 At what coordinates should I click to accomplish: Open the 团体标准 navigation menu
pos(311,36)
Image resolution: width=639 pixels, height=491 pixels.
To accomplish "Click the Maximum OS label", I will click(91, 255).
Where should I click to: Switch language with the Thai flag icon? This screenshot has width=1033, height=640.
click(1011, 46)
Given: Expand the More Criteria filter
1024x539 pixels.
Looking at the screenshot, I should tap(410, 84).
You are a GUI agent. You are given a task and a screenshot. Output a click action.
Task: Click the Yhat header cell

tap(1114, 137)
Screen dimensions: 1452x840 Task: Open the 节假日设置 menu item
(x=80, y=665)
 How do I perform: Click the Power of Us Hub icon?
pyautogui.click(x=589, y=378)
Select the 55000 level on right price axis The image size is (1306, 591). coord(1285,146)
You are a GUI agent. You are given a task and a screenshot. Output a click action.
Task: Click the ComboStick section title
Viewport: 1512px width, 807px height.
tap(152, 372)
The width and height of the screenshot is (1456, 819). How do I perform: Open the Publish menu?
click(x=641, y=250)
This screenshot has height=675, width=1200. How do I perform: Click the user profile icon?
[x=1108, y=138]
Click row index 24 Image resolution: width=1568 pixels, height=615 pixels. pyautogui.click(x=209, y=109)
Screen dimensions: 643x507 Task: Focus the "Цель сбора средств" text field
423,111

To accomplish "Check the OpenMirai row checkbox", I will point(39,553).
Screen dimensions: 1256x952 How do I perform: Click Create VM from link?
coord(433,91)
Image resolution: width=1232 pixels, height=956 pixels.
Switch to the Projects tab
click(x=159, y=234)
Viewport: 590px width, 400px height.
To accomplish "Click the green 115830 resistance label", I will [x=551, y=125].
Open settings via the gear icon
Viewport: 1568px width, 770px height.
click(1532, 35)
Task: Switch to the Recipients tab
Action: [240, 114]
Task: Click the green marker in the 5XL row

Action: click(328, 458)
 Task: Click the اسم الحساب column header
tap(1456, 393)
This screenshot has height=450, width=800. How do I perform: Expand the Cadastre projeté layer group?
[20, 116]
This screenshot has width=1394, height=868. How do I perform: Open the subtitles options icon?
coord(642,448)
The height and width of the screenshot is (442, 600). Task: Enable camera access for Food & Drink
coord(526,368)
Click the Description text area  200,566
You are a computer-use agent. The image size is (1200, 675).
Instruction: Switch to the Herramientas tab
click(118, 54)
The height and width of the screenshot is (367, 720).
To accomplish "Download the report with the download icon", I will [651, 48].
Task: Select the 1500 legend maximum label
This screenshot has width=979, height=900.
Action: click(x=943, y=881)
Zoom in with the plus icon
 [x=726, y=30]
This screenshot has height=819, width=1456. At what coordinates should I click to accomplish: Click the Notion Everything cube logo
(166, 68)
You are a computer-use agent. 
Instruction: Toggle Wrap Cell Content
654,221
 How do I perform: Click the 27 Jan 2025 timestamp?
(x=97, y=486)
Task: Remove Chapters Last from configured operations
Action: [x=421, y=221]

◆ ◆ ◆ ◆ ◆

Brief:
Give every line of the records above as a JSON list of strings, one string per line, leaving out blank lines.

Output of the exercise:
[
  " At what coordinates should I click to accomplish: Open the 团体标准 navigation menu",
  "pos(311,36)",
  "Image resolution: width=639 pixels, height=491 pixels.",
  "To accomplish \"Click the Maximum OS label\", I will click(91, 255).",
  "Where should I click to: Switch language with the Thai flag icon? This screenshot has width=1033, height=640.",
  "click(1011, 46)",
  "Given: Expand the More Criteria filter",
  "1024x539 pixels.",
  "Looking at the screenshot, I should tap(410, 84).",
  "You are a GUI agent. You are given a task and a screenshot. Output a click action.",
  "Task: Click the Yhat header cell",
  "tap(1114, 137)",
  "Screen dimensions: 1452x840 Task: Open the 节假日设置 menu item",
  "(x=80, y=665)",
  " How do I perform: Click the Power of Us Hub icon?",
  "pyautogui.click(x=589, y=378)",
  "Select the 55000 level on right price axis The image size is (1306, 591). coord(1285,146)",
  "You are a GUI agent. You are given a task and a screenshot. Output a click action.",
  "Task: Click the ComboStick section title",
  "Viewport: 1512px width, 807px height.",
  "tap(152, 372)",
  "The width and height of the screenshot is (1456, 819). How do I perform: Open the Publish menu?",
  "click(x=641, y=250)",
  "This screenshot has height=675, width=1200. How do I perform: Click the user profile icon?",
  "[x=1108, y=138]",
  "Click row index 24 Image resolution: width=1568 pixels, height=615 pixels. pyautogui.click(x=209, y=109)",
  "Screen dimensions: 643x507 Task: Focus the \"Цель сбора средств\" text field",
  "423,111",
  "To accomplish \"Check the OpenMirai row checkbox\", I will point(39,553).",
  "Screen dimensions: 1256x952 How do I perform: Click Create VM from link?",
  "coord(433,91)",
  "Image resolution: width=1232 pixels, height=956 pixels.",
  "Switch to the Projects tab",
  "click(x=159, y=234)",
  "Viewport: 590px width, 400px height.",
  "To accomplish \"Click the green 115830 resistance label\", I will [x=551, y=125].",
  "Open settings via the gear icon",
  "Viewport: 1568px width, 770px height.",
  "click(1532, 35)",
  "Task: Switch to the Recipients tab",
  "Action: [240, 114]",
  "Task: Click the green marker in the 5XL row",
  "Action: click(328, 458)",
  " Task: Click the اسم الحساب column header",
  "tap(1456, 393)",
  "This screenshot has height=450, width=800. How do I perform: Expand the Cadastre projeté layer group?",
  "[20, 116]",
  "This screenshot has width=1394, height=868. How do I perform: Open the subtitles options icon?",
  "coord(642,448)",
  "The height and width of the screenshot is (442, 600). Task: Enable camera access for Food & Drink",
  "coord(526,368)",
  "Click the Description text area  200,566",
  "You are a computer-use agent. The image size is (1200, 675).",
  "Instruction: Switch to the Herramientas tab",
  "click(118, 54)",
  "The height and width of the screenshot is (367, 720).",
  "To accomplish \"Download the report with the download icon\", I will [651, 48].",
  "Task: Select the 1500 legend maximum label",
  "This screenshot has width=979, height=900.",
  "Action: click(x=943, y=881)",
  "Zoom in with the plus icon",
  " [x=726, y=30]",
  "This screenshot has height=819, width=1456. At what coordinates should I click to accomplish: Click the Notion Everything cube logo",
  "(166, 68)",
  "You are a computer-use agent. ",
  "Instruction: Toggle Wrap Cell Content",
  "654,221",
  " How do I perform: Click the 27 Jan 2025 timestamp?",
  "(x=97, y=486)",
  "Task: Remove Chapters Last from configured operations",
  "Action: [x=421, y=221]"
]